Two bodies sat next to me, one on each side.  Both male, both feigned interest in what I was watching.  Not wanting to risk losing my phone, I put it away and looked at them.  “Can I help you?”

“Are you a fag?”

“Why?  Do you want to kiss me?”

“EWWWW!”  With that, they got up and made a big scene out of leaving and hitting me with that word a few more times.

“Go away dipshits!”  That voice I knew.  It was Dylan, and the best way I can think to describe Dylan was the school’s resident queer.  So you know, this is my own definition, but I differentiate between gay guys and queers as follows: a gay guy is a guy who likes other guys, whereas a queer is one of those flamboyant types who wears his sexual orientation on his sleeve.  He talks with that gay voice and does the gay hand gestures, all that.  And don’t act like you don’t know somebody like him, either.

Anyway, Dylan was cool.  He sat down across from me.  “What was that all about?”

“Uh… I think they’re just jealous.”

“What were you looking at?  May I see?”

“Sure,” and I showed him.  Together we watched, mesmerized as this petite professional from the other side of the world demonstrated the most delicate feats of athleticism, control, and balance.

“She has a nice ass,” Dylan informed me.  That made me laugh.

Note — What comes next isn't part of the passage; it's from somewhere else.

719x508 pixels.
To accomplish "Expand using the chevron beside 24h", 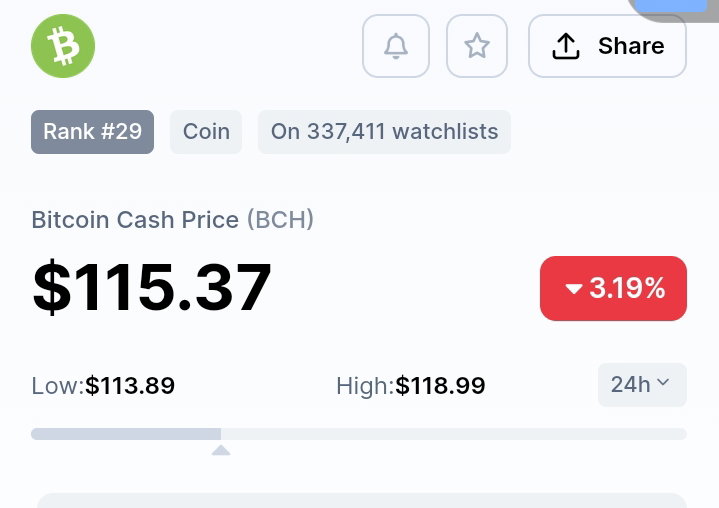I will pos(663,382).
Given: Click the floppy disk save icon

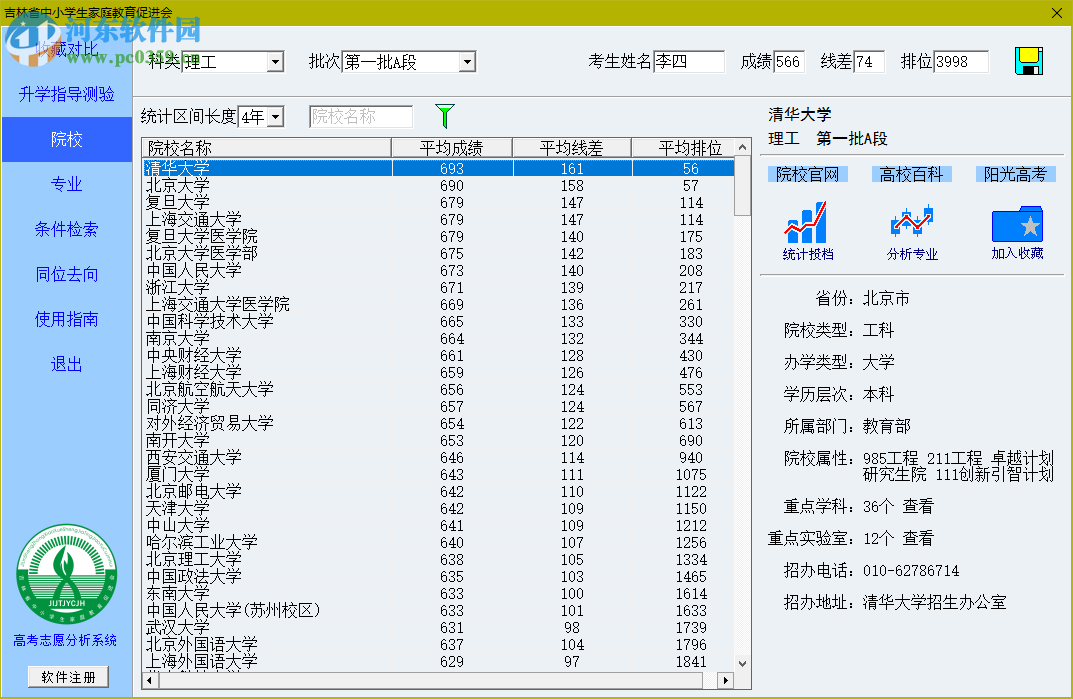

Then from behind me I heard another voice.  “Hey, Dylan!”

I didn’t need anyone to tell me who that was.  Rather, my heart came up to my throat and smacked me with a baseball bat.  That could not have been real.

“Hi, Sara.”

I didn’t turn.  I didn’t say a word.  Sara Temptation went to MY school?  Sara freaking Temptation went to my freaking school?!?

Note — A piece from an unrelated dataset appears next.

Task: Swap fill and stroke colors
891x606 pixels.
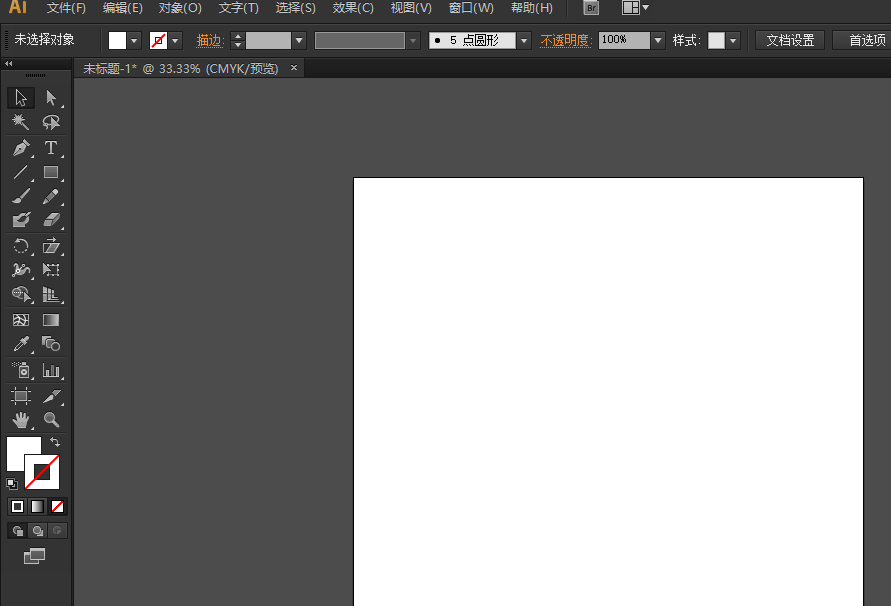Action: (x=55, y=442)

Oh yes.  She most certainly did.  And, she sat down right next to me, then turned to see who I was.  Her autumn eyes locked onto mine and her face cracked into a light grin.  “You go here?”

I nodded.  I couldn’t will my voice to respond with such intense beauty inches from my face and her shoulder brushing up against mine.  She was dressed in that same oversized Yale sweater that came down to her sumptuous legs and tight, purple yoga pants.  Her hands were mostly covered as her fingertips barely peeked out from the sleeves.

I wanted to look at her so badly, but forced my gaze in a general downward direction.  I wasn’t ready for this.  I wasn’t ready for the stray lock of nut-brown hair dangling down the right side of her beautiful face, or the narrow, pink lips that hung open in innocent curiosity.  I wasn’t ready for her.

“You guys know each other?” Dylan quizzed her.

“We have dance together,” she explained.

“Oooh,” he replied.

“What are you guys looking at?” she asked.

“Who is this?” Dylan asked me.

“Faith…” my voice broke.  I had a lump in my throat.  The cat had my tongue.  I was all knotted up.  I was tongue tied.  The cat tied my tongue into a knot around the lump that was in my throat.  It came out as some kind of whisper.  In my lungs I could feel a burning at the prospect of Sara discovering my dirty little secret, that I was watching ballet for some reason other than it being a beautiful, entrancing art form.  No, I’m really not that cultured.

I tried to cough the cat out and speak again.  “Faith Stanislavovna.”

Sara studied the video for a moment, as mesmerized as Dylan and me.  “Wow, she has perfect control…”

And thighs, too.  I was not about to say that out loud.

“Wow, that échappé was flawless.”

Sure was.  I mean, whatever an échappé is, it was flawless.  Hey, I was new to this.

“Nice ass, too,” Sara continued.

My face froze.

“I know, right?” added Dylan.

She giggled, then passed her brown eyes up and down my face.  She smiled.  Oh how she smiled at me, glancing all over me within inches of my face.  “Don’t tell me you didn’t notice.”

I did.  Believe me, I more than noticed that Faith Stanislavovna had a toned, woman’s ass that I was planning to appreciate later on in the privacy of my own room.

Sorry, I didn’t just tell you that, did I?

“Well I, Um…” I tripped over my words.  “I wouldn’t think you noticed such things, that’s all.”

“Am I not allowed to notice?”

Shit.  Of all the girls there, her?  Did it have to be her?